*Questions on the material*.
A: In the news story on the Northwest Roanoke residents' meeting, what did City Council sell $5 million in bonds to build?
B: Extend the news story on the Northwest Roanoke residents' meeting, picking up after its final quoted sentence.

*Extract*.
┄┄┄┄┄┄┄┄┄┄┄┄┄┄┄┄┄┄┄┄
ROANOKE TIMES

                         Roanoke Times
                 Copyright (c) 1995, Landmark Communications, Inc.

DATE: THURSDAY, October 26, 1995                   TAG: 9510260043
SECTION: VIRGINIA                    PAGE: C-1   EDITION: METRO 
SOURCE: MARY BISHOP STAFF WRITER
DATELINE:                                 LENGTH: Medium


NEW GROUP PLANS TO AIR CONCERNS OF NORTHWEST

NORTHWEST ROANOKE residents will gather tonight to discuss improvements in police protection and street maintenance and plans to widen 10th Street Northwest.

Jeanette Manns is home recovering from surgery, but from her bed, she still managed to organize tonight's meeting in the hope it will give Northwest Roanoke the political clout it's never had.

She was livid when she read a newspaper story this week about City Council selling $5 million in bonds to build the Wal-Mart interchange.

"I think this is just another city game to take more poor people's property to benefit one industry," she said. "It's not places for people to live; it's not rehabilitation of older houses. Private industry is not supposed to run Roanoke. It's supposed to be for citizens."
┄┄┄┄┄┄┄┄┄┄┄┄┄┄┄┄┄┄┄┄
*Given data*.
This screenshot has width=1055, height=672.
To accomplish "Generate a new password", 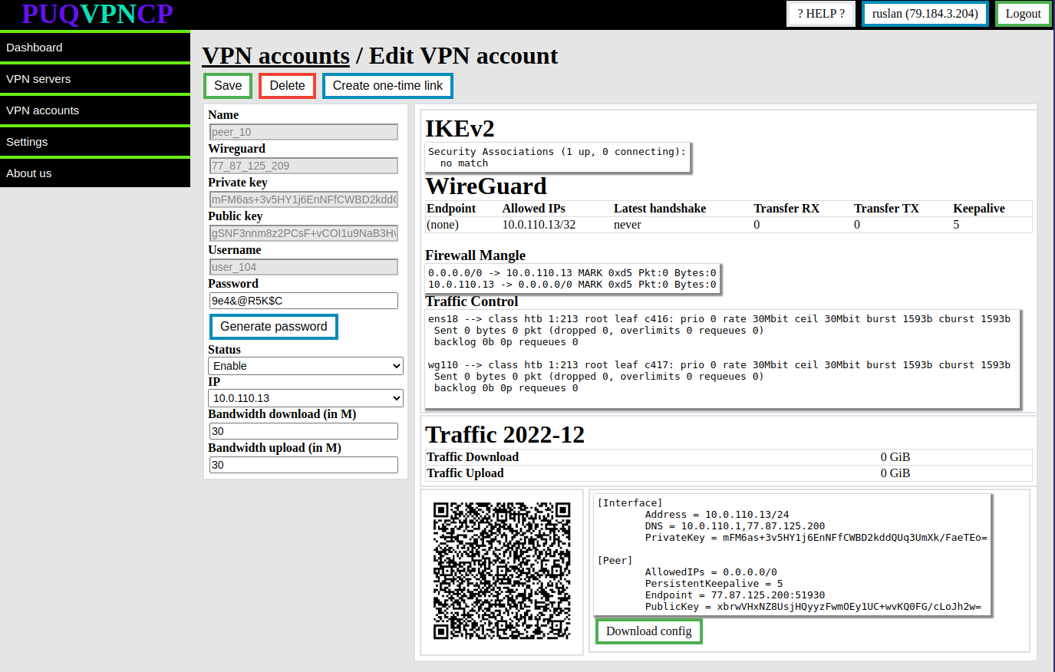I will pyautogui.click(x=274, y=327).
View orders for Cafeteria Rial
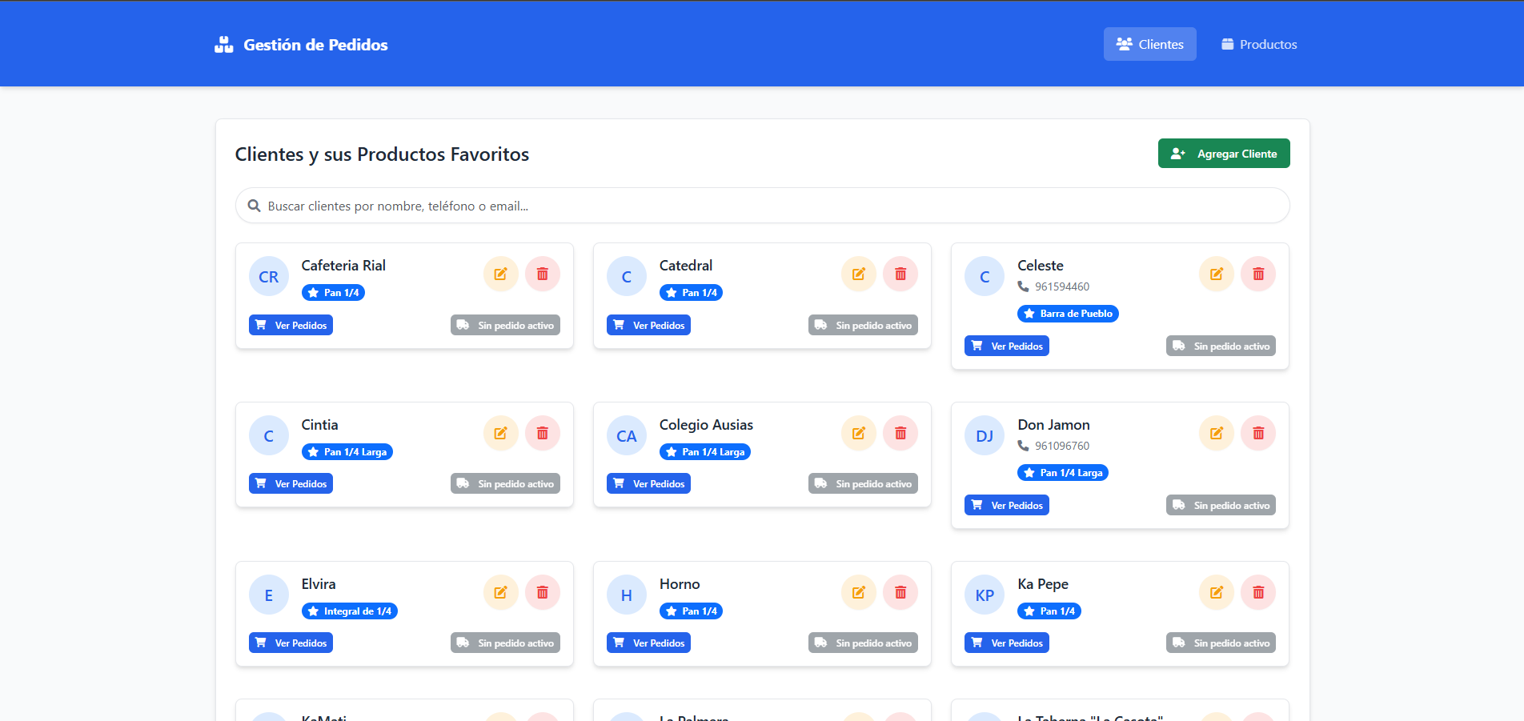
┄┄┄┄┄┄┄┄┄┄┄┄┄┄┄┄┄┄┄┄
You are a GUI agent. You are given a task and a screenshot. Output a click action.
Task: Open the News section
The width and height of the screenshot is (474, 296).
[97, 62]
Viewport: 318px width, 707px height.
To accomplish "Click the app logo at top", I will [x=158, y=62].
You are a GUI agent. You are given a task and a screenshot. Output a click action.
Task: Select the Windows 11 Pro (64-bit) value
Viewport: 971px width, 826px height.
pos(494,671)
┄┄┄┄┄┄┄┄┄┄┄┄┄┄┄┄┄┄┄┄
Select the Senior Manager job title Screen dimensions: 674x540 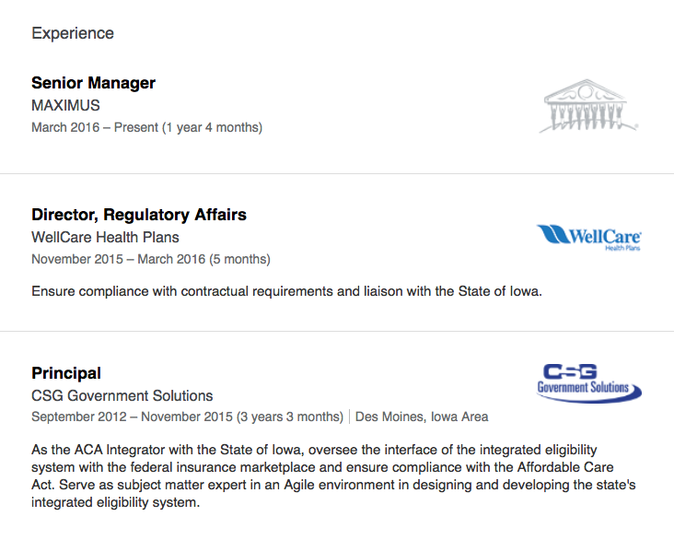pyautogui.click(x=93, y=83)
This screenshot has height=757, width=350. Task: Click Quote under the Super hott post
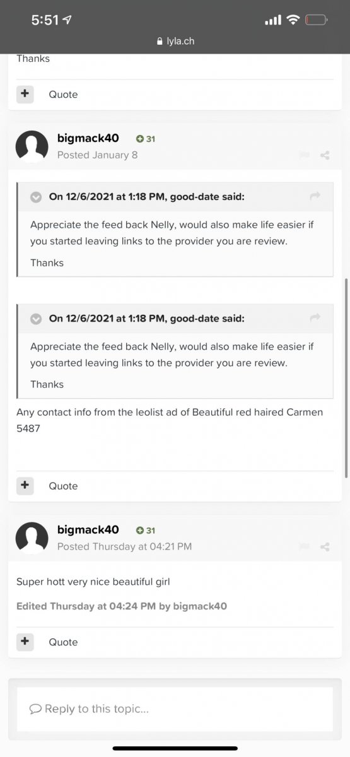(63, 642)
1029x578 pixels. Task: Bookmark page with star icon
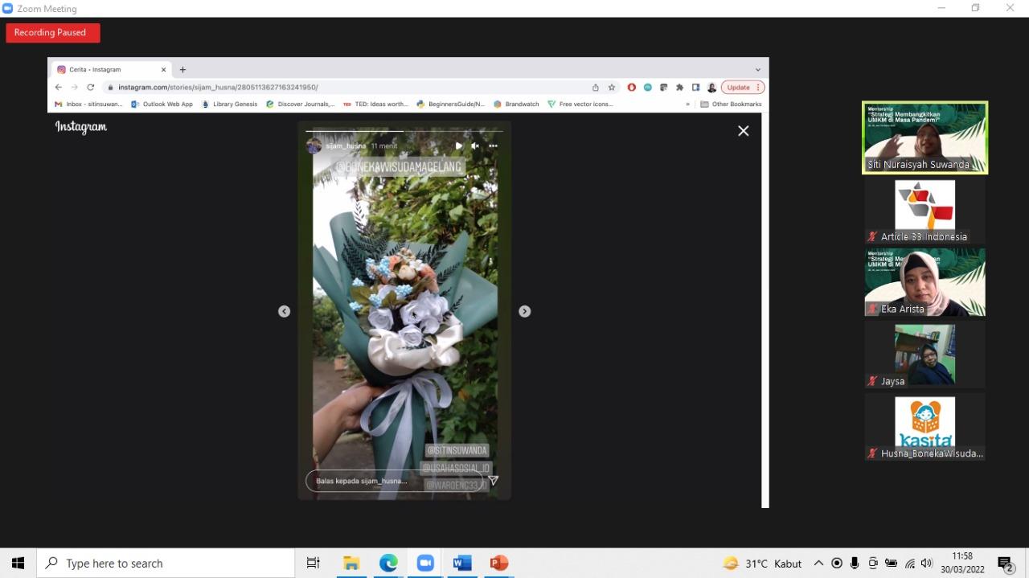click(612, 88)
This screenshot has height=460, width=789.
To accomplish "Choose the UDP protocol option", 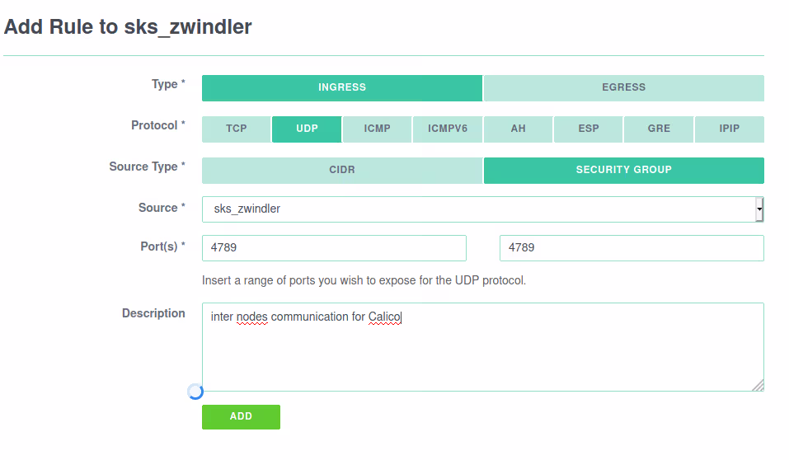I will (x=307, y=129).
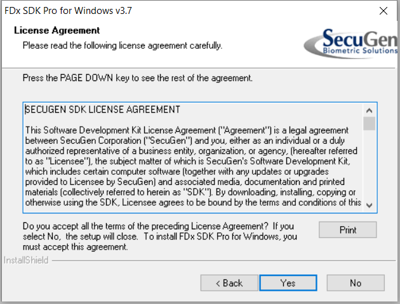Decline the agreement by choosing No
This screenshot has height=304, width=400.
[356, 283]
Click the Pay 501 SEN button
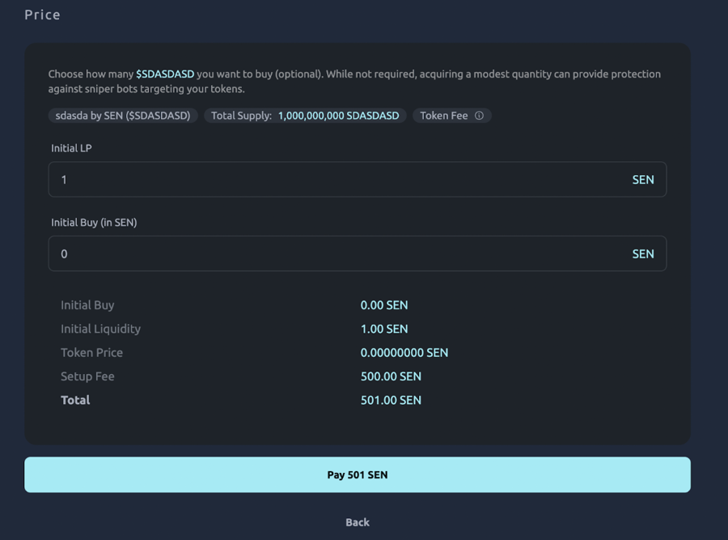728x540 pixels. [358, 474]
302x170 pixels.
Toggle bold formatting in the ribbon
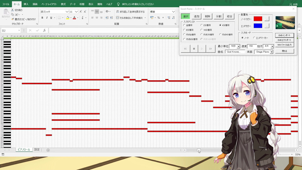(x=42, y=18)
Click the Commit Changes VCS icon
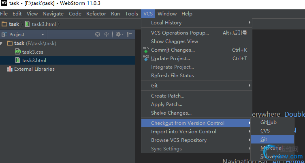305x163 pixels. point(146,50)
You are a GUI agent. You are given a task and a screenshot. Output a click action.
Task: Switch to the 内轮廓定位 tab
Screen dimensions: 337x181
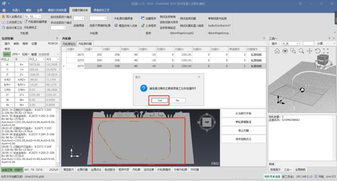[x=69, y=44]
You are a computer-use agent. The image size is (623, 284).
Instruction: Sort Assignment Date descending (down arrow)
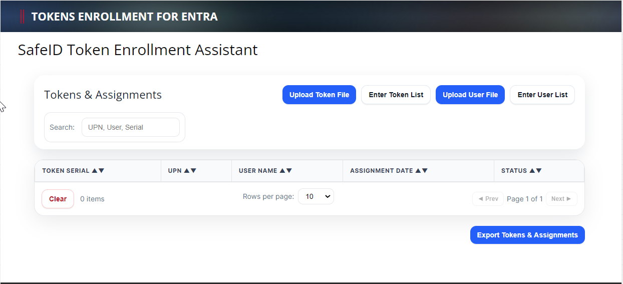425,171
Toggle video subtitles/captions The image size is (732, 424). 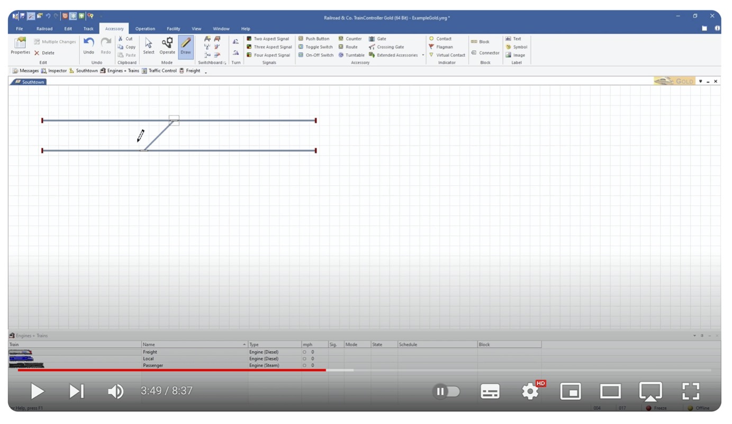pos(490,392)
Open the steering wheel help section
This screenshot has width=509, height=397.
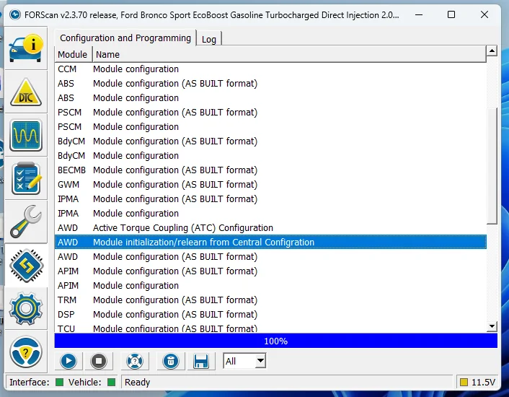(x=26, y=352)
┄┄┄┄┄┄┄┄┄┄┄┄┄┄┄┄┄┄┄┄
*Answers by item*.
A: The Wal-Mart interchange.

B:
And she's still hot about an earlier story in which Mayor David Bowers said Roanoke doesn't have a problem with diversity. "He doesn't recognize that Roanoke has a race problem," she sniffed, "and if he doesn't, he's blind."

She's been trying to get a traffic light near her 10th Street Northwest home ever since her two grandsons were hit by a speeding car last year. She didn't get one, and said she never heard any more from Bowers. "He's not a mayor to all the people in Roanoke," she said. "He's a mayor to some of the people."

Manns, the Rev. Clinton Scott and other Northwest Roanokers are forming the Washington Park Alliance for Residents tonight for people living in the 10th Street corridor between Orange Avenue and Interstate 581. The meeting will be at 7 in the community room at the Lincoln Terrace public housing complex.

On their agenda are improved police protection, street maintenance and city services in Northwest, as well as plans to widen 10th Street.

The Virginia Department of Transportation long has planned to widen the street to four lanes from Gilmer Avenue to 10th Street's northern end at Williamson Road - a distance of 1.7 miles.

However, most of the widening could be from two lanes to three instead of four, which would mean fewer homes lost. Roanoke Public Works Director Bill Clark said Wednesday that the city asked VDOT a few months ago if it would scale back some of the widening to three lanes "to minimize the impact on the adjoining residential property."

The stretch from Gilmer to Orange Avenue would need to be four lanes to make traffic flow from the four lanes south of that intersection. Clark is hoping VDOT will agree to three lanes, with a middle turn lane north of Orange - something he said VDOT usually doesn't think is worth its investment.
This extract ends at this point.